A un gesto de asentimiento de Charles de Gaulle, intervino el general Gonflard:
—Debe reemplazar a todos los gobernadores hostiles o atraer a los indecisos de la África Ecuatorial Francesa hacia la causa de la Francia Libre. —Y se atusó el mostacho.
La mueca de desconcierto de Leclerc no pasó inadvertida para De Gaulle.
—¿Qué le preocupa, comandante?
—Va a ser muy difícil convencerles, mi general. Recuerde que casi todos ostentan el grado de teniente coronel. No aceptarán los argumentos de un comandante.
—¿No estará sugiriendo que se le ascienda a coronel? —intervino malhumorado Gonflard.
—No —replicó rotundo Leclerc—. Me ascenderé yo mismo.
—Pero… —balbuceó Gonflard ante la sonrisa de De Gaulle. Luego, desde su metro noventa, preguntó incrédulo—: ¿Qué está diciendo este pequeño comandante?
—Las divisas de un comandante de Caballería son cuatro galones blancos; las de coronel, cinco. Me añadiré uno más.
—¿Se lo va a consentir, mi general? —exclamó Gonflard fuera de sí.
—Audacia y firmeza. Veo que siguen siendo sus pautas de conducta, comandante —dijo De Gaulle—. Un comandante con galones de coronel… Si da resultado, tiene mi visto bueno.
—¿Cuándo he de encontrarme preparado?
—Su marcha estaba prevista para dentro de diez días, pero… —De Gaulle miró el vendaje en la cabeza de su interlocutor y se percató de que, durante el rato que llevaban hablando, se había mantenido erguido con la ayuda de un bastón— si sus heridas no han sanado, podemos retrasar la…
—Mi general —interrumpió su subordinado—, ¿dispondré de soldados españoles en mi columna?
—Por supuesto, aunque apenas queda medio centenar huido de las Compañías de Trabajadores Extranjeros. El resto se unió a la 13.ª Semibrigada del coronel Monclar y su ayudante, el comandante Koenig. Se entrenan en el campamento de Trentham-Park para desembarcar en Dakar a mis órdenes.

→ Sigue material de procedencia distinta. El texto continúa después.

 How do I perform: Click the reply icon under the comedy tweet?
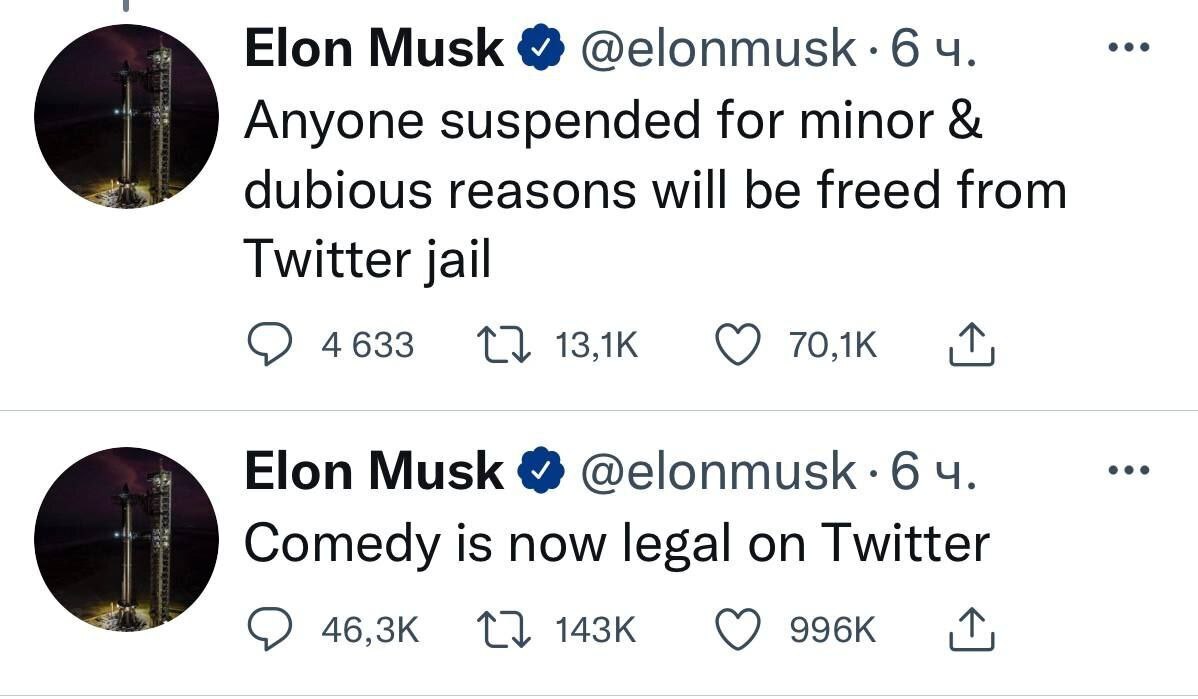click(x=269, y=629)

—No le entiendo a usted —intervino Gonflard dirigiéndose a Leclerc—, como no entiendo ni a Monclar ni a Koenig. «Tropa magnífica, legendaria», los llaman. ¿Por qué les tienen tanto aprecio a esos hombres? No son soldados, son una banda indisciplinada que no sabe combatir. A veces pienso que el mariscal Pétain tenía razón cuando los bautizó como el «ejército de ratas».
—¿Está usted seguro, mi general? —preguntó el herido sonriendo.
—Por supuesto, discuten todas las órdenes, lo que hace perder tiempo en las intervenciones. No sirven para un ejército regular.
—Con mis respetos, general: ¿cuánto tardó Alemania en caer en manos de los nazis?
—Usted lo sabe, comandante. —Y se atusó de nuevo el bigote antes de añadir—: Unas elecciones.
—¿Cuánto se retrasó Italia?
—Una marcha sobre Roma.
—¿Y cuánto resistió el invencible ejército francés de nuestros aristocráticos, antediluvianos y entorchados generales el avance de los Panzer?
Gonflard encendió un cigarro, expulsó el humo y respondió:
—Dos meses.
—Perdone que le corrija, mi general. Fueron sólo cincuenta y cuatro días.
—Pues cincuenta y cuatro días —respondió molesto Gonflard.
—¿Lo ve, mi general? —dijo el recién bautizado como Leclerc, cuya sonrisa se volvió más amplia—. Los exiliados españoles resistieron tres años el avance conjunto de cuatro ejércitos: Franco, Salazar, Hitler y Mussolini. Y es el día de hoy que aún no se han rendido ni han firmado un armisticio vergonzante.
—¿Qué insinúa con eso, pequeño Hauteclocque?
—Contra el fascismo, mi general, ellos son los mejores soldados del mundo.